Posts Tagged ‘past events’
At our second outing/craft show/demonstration, there were not so many people due to inclement weather and a fairly secluded location. Also, the local newspapers were not very cooperative with their advertising. All in all, we had a pretty good time. The Delaware National Estuarine Research Reserve hosted the event and did a very good job of providing us with facilities including a huge tent for shelter and several food vendors.
Special thanks to Kim Cole who managed the whole affair. Once again, Tish kept shop and managed to finish a bracelet she had been working on. I sold a few flowers and tree hooks.

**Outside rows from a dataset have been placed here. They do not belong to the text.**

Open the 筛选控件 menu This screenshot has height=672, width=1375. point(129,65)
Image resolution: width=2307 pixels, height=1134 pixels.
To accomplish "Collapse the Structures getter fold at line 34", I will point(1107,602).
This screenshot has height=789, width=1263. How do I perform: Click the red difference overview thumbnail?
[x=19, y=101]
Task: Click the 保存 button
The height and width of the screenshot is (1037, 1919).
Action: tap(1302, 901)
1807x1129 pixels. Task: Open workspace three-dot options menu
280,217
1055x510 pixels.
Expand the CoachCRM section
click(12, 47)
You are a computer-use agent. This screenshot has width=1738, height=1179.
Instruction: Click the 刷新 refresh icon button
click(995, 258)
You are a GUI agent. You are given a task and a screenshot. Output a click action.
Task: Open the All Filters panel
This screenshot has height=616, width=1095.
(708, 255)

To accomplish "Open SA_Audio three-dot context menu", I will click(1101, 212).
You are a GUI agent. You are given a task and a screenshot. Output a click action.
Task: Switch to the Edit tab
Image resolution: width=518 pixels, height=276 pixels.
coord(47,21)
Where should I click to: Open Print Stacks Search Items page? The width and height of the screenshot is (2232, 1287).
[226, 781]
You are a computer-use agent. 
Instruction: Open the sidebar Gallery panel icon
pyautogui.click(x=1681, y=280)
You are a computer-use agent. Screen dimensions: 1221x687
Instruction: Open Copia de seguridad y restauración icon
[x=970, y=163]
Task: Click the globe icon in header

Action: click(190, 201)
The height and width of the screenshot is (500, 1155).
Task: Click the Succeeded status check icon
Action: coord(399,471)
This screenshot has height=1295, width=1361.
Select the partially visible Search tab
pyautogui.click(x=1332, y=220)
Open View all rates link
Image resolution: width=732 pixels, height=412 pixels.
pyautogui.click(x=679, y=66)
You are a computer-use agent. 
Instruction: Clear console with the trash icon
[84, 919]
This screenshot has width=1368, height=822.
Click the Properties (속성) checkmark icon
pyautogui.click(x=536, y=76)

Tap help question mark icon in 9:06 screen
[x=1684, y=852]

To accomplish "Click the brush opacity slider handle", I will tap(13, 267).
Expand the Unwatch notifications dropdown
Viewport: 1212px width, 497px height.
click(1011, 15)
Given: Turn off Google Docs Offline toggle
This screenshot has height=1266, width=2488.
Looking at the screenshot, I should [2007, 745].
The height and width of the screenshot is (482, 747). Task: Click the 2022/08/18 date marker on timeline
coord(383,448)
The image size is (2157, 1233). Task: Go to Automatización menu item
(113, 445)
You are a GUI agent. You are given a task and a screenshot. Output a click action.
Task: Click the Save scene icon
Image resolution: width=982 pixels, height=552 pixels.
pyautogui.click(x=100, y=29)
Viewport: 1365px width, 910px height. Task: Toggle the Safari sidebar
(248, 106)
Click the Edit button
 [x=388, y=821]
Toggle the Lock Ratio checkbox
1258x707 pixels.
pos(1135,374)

As I worked on the spring pole lathe, a number of people made comments and asked questions. One on-going discussion was about muscle over development which I said was not a problem as I switched legs often enough either due to fatigue (mostly in my standing leg) or to get a better position to hold the tool. Also, as with any regular activity, muscle development reaches a point where it is simply enough to do the work. I think people have an image of Arnold Schwarzenegger (I got the spelling from a copy of The Terminator) with his bulgings and svelteness. Body builders build their bodies. The rest of us “build?” only what is necessary for what we do. So, even though one arm might be more developed for a carpenter who swings a hammer all day, there is a limit to how much development will take place.
The main question was of course, what is this and what are you doing. My answer usually starts out that I am making a mess which I follow with a little history of tool and simple machine making. It all begins with spinning a stick between the palms to make a hole or to cause enough friction to start a fire. Add a bow to increase the number of rotations and speed things up. So far, the stick is a tool. By mounting the stick between centers but still using a bow to rotate it, a second stick/tool can be used to shape the stick into a third product, perhaps a stool leg or a handle. Finally, a large frame with a spring pole can produce larger objects. The principle- reciprocal motion- remains the same. One woman actually called the lathe primitive although most people were fairly amazed at the effectiveness of the whole thing.
Later in the afternoon, several elementary school aged kids got to “help” me. While they worked the treadle, I did a bit of turning near the the waste end of the stick. I shall have to get a box for them to stand on so they can better see the effect of what they are doing, but a good time was had anyway. Later, it started raining again. At this, I remarked that it must be time to pack up and go home, and that we did. On the way home we stopped at the Hartley firehouse for two chicken and dumpling dinners.